▸ Work instruction
Reproduce word for word the lines between the one containing "The height and width of the screenshot is (580, 846)." and the end of the entries below, both inclusive; leave out pictures.

+ + +

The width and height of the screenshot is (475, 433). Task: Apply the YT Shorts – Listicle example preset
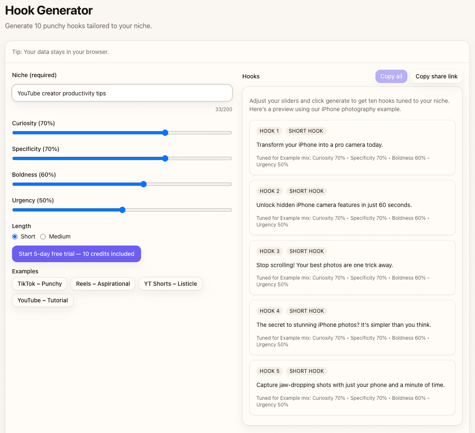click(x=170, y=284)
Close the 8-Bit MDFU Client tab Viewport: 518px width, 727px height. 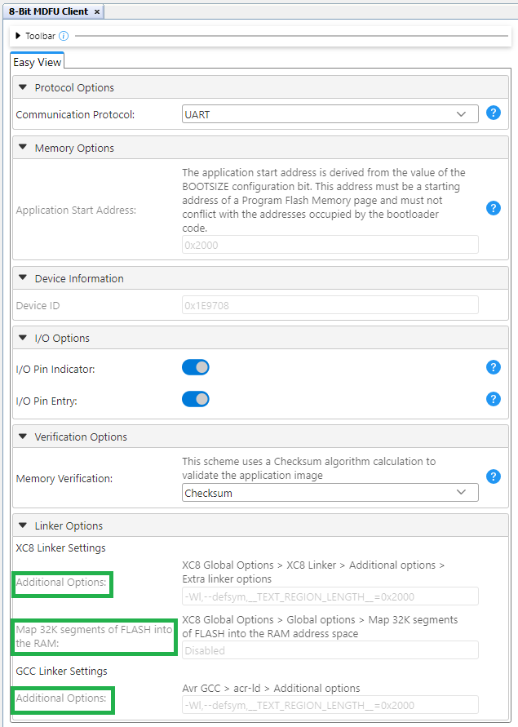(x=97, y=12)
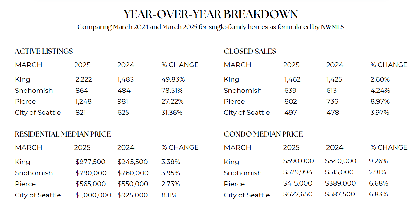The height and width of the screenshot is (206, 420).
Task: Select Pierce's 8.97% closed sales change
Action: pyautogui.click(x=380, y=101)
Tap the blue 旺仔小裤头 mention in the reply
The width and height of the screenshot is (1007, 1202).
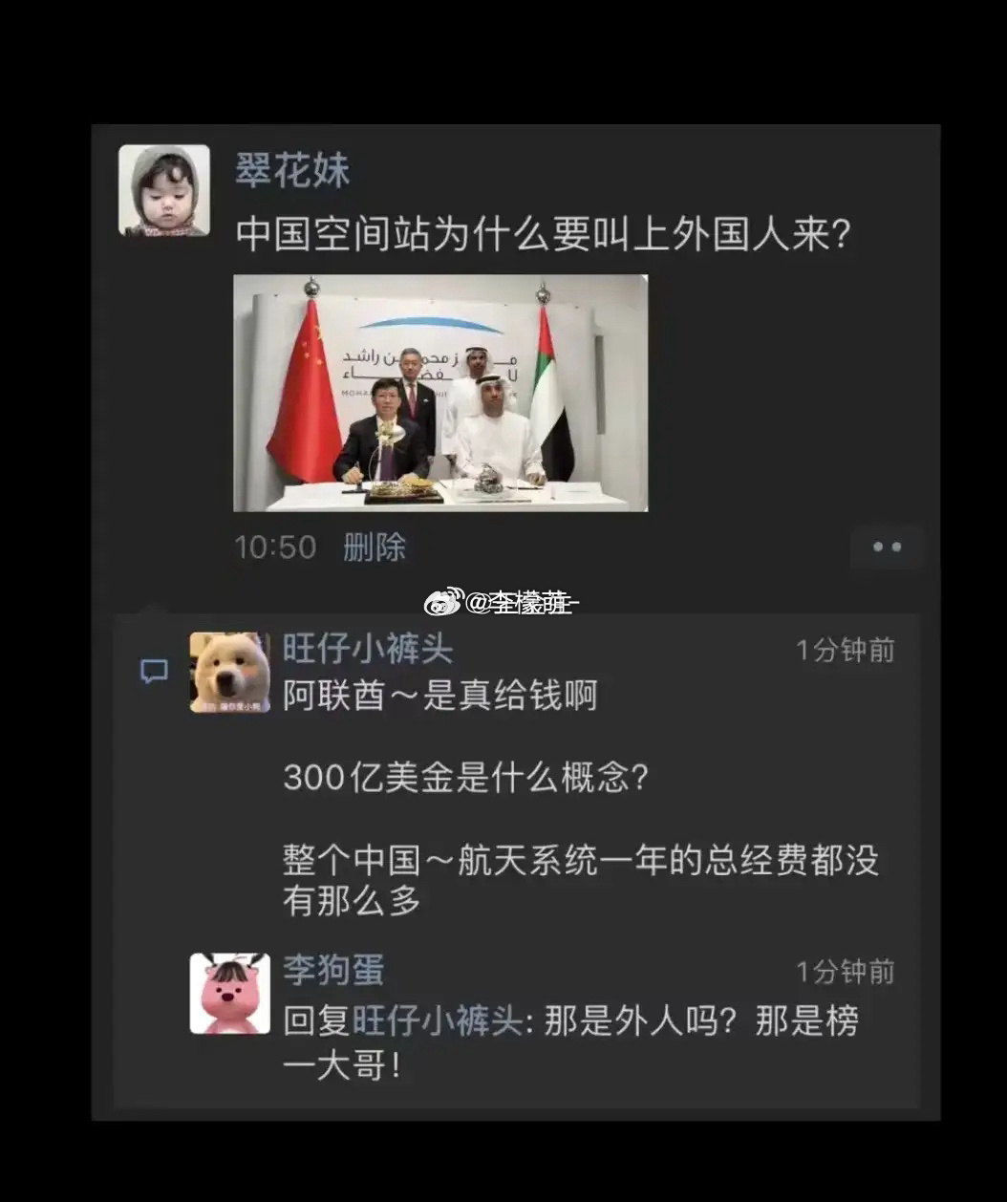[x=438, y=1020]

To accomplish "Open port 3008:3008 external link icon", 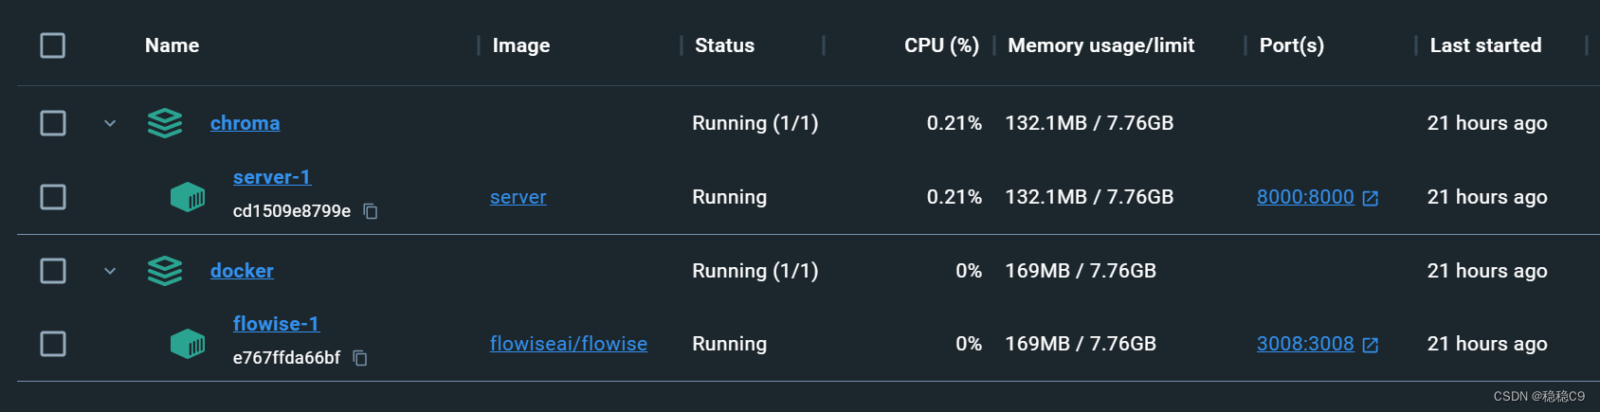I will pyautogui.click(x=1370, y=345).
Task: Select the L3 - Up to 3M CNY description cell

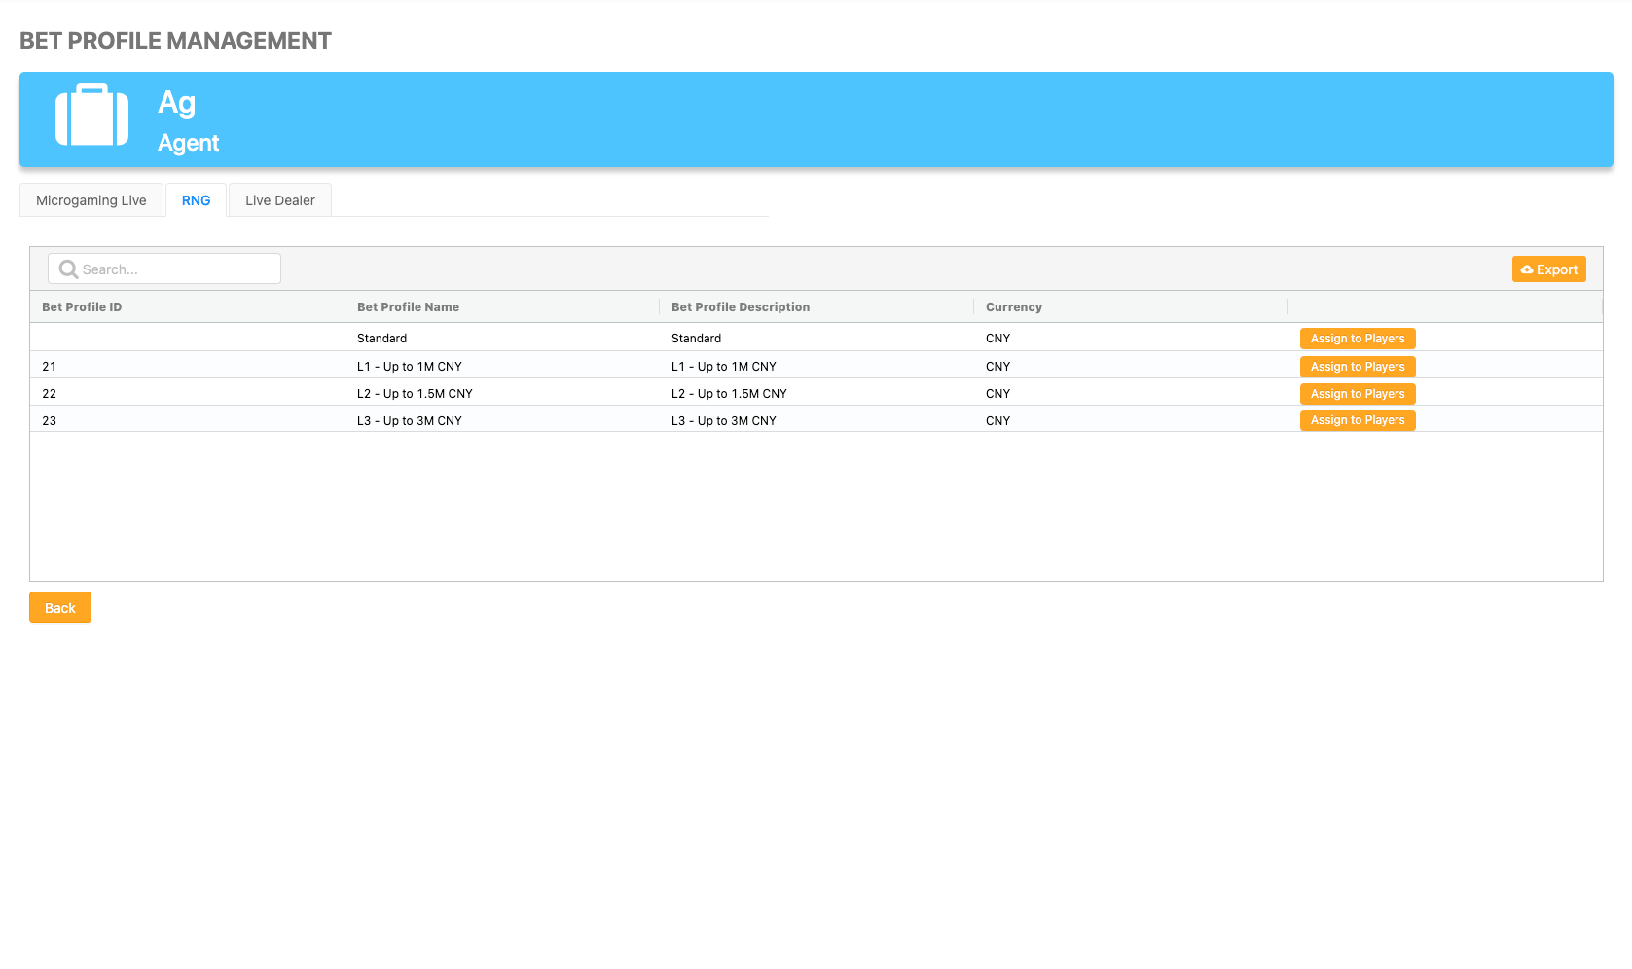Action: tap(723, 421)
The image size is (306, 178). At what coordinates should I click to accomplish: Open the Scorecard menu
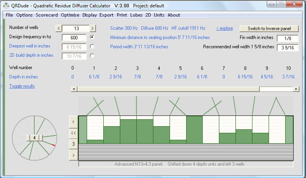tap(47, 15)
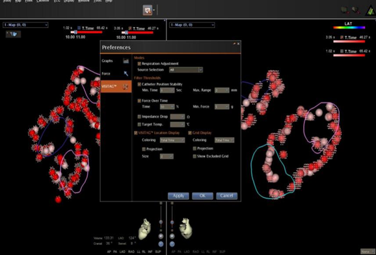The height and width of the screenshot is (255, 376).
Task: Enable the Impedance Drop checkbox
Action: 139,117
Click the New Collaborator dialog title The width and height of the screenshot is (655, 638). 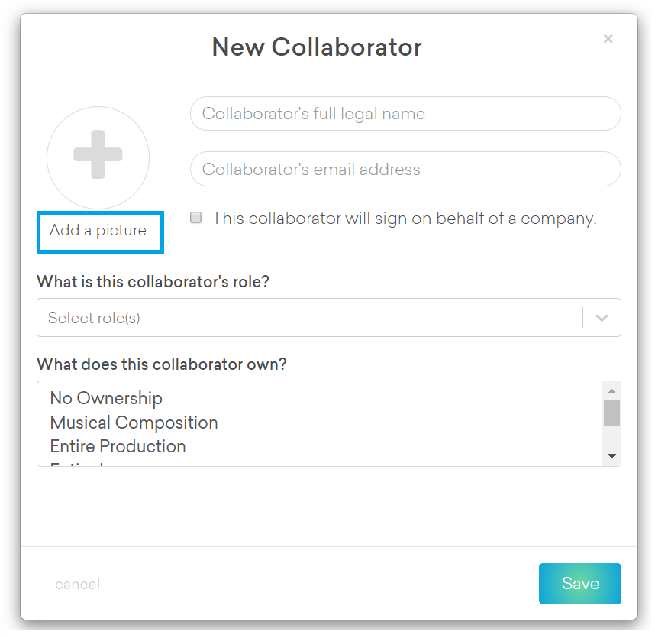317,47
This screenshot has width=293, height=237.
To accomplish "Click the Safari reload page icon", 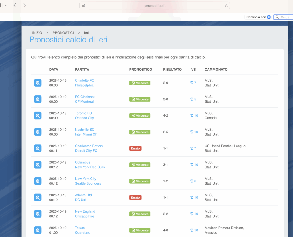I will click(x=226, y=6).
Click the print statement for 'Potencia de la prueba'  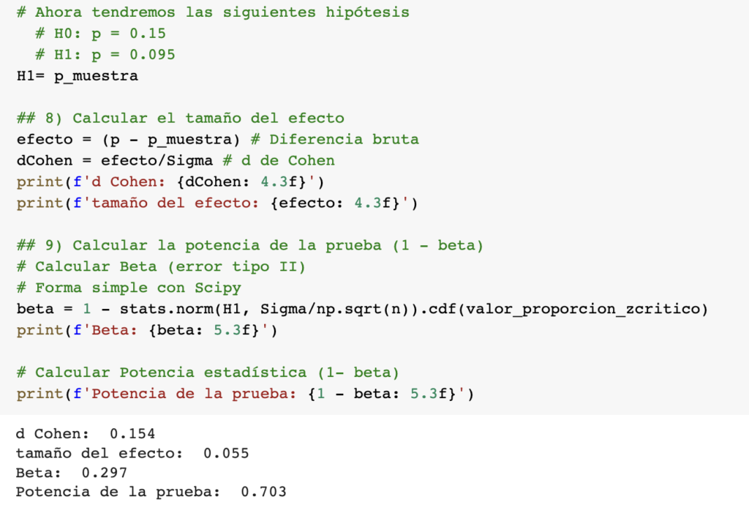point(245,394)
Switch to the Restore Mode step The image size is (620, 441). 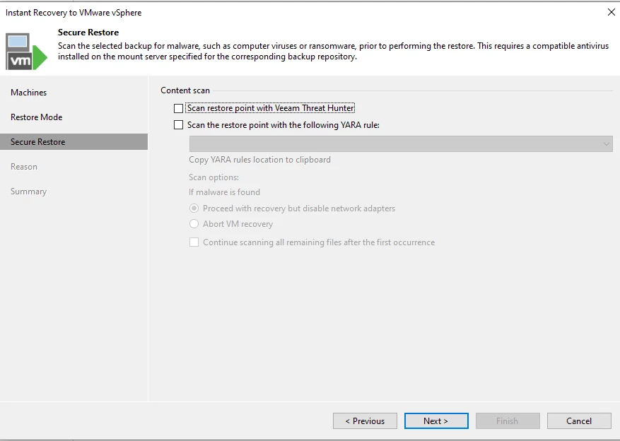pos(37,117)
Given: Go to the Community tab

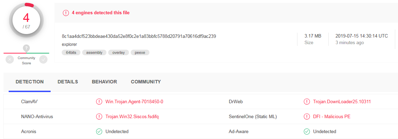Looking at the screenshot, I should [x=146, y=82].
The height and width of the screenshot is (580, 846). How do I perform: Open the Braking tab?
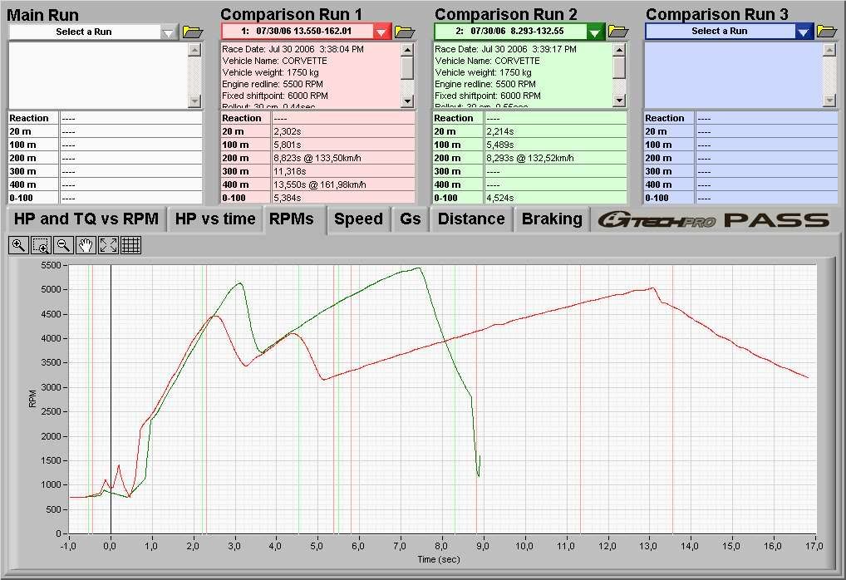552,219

+ + +

▸ Response area
The height and width of the screenshot is (580, 846). How do I perform: Open the Braking tab?
552,219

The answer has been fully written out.